New in 20R3.5: Role Permissions, PDF/A Document Rendition, and more

Release Date: March 5, 2021

We are pleased to bring you the following new functionality in this week’s release. See details about feature enablement below.

Working with Documents

PDF/A Document Rendition

In addition to standard PDF viewable document renditions, Vault now supports PDF/A viewable renditions to comply with widely-adopted ISO standards. The PDF/A format is an ISO-standardized (190005) PDF specialized for the archiving of electronic documents. This document format provides a reviewable standard and is common in regulatory submissions. Learn more about PDF/A renditions.
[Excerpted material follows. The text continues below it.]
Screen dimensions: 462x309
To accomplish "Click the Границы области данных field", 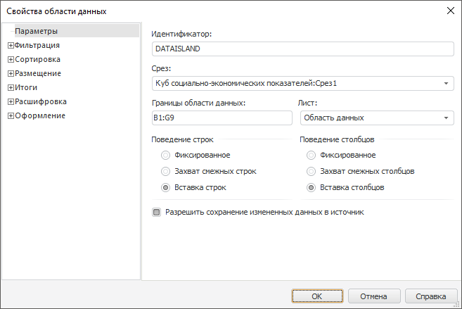I will point(222,118).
Show Document Number in Cart

Vault now displays the document number for each document in your Cart, which helps to differentiate between documents with similar names. If you start a multi-document workflow from the Cart and there is an issue adding documents to the workflow, the warning dialog presents the document numbers that are causing issues.
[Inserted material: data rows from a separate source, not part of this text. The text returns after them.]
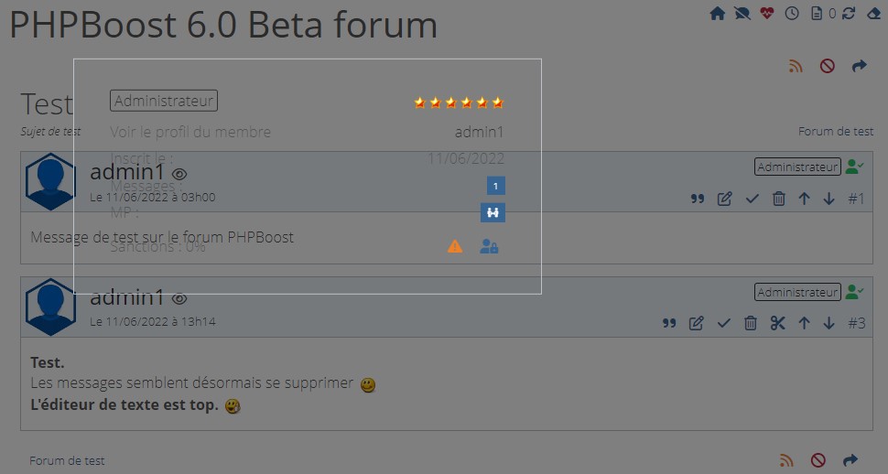Mark message #1 with the checkmark icon

tap(752, 199)
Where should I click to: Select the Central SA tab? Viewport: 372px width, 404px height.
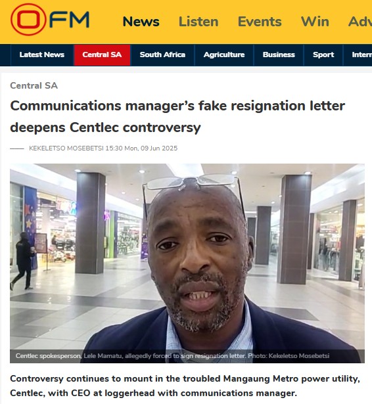click(102, 55)
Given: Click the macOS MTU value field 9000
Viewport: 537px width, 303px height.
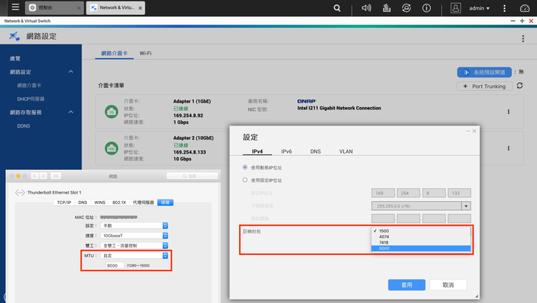Looking at the screenshot, I should click(x=114, y=265).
This feature was released in 20R3.4 without documentation.

Vault Objects

Web Sections for Object Page Layouts

With this release, Admins and users will see any web sections added to object page layouts through MDL. Web sections are similar to web tabs and can be used to specify the URL of external web content. For example, to display an address’s map location on an Organization record.

Learn more about Web Sections in the Developer Portal.
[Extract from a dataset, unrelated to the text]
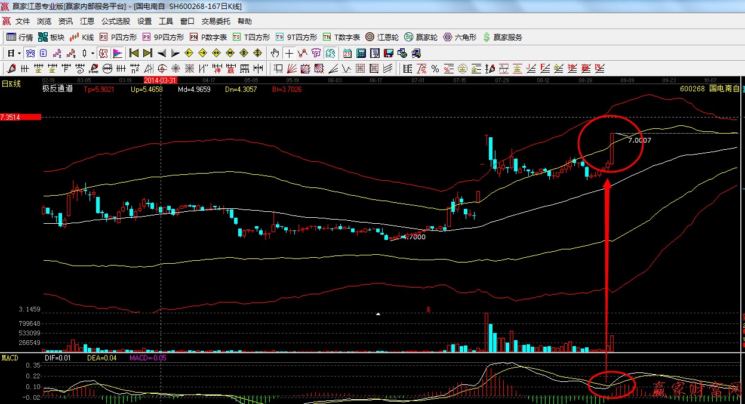Click the 行情 quotes button

tap(20, 37)
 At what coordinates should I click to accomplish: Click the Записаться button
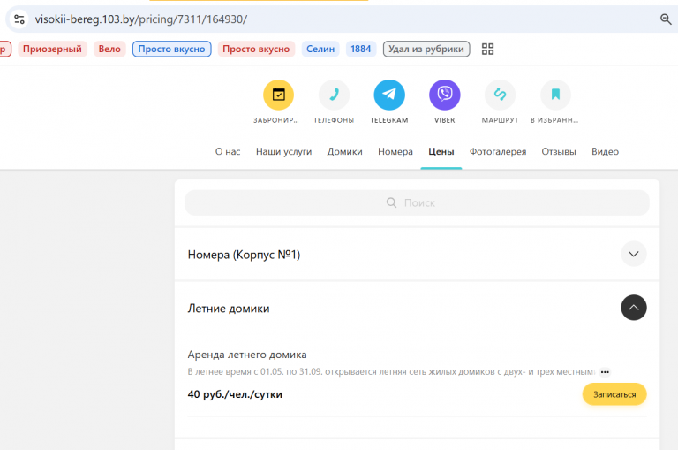coord(614,394)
We have renamed the Show in Library link in related document sections of object records to Show in Tab. Clicking on the link opens the list of related documents in a dynamically-generated list of related documents. Previously, the link opened the Library tab. This change resolves an issue where users who did not have access to the Library tab were redirected to the Home tab instead.

This feature was released in 20R3.4 without documentation.

Minor Enhancements

Additional Signature Token

With this release, the Signee Federated ID (signee_federated_id__v) token is available for signatures.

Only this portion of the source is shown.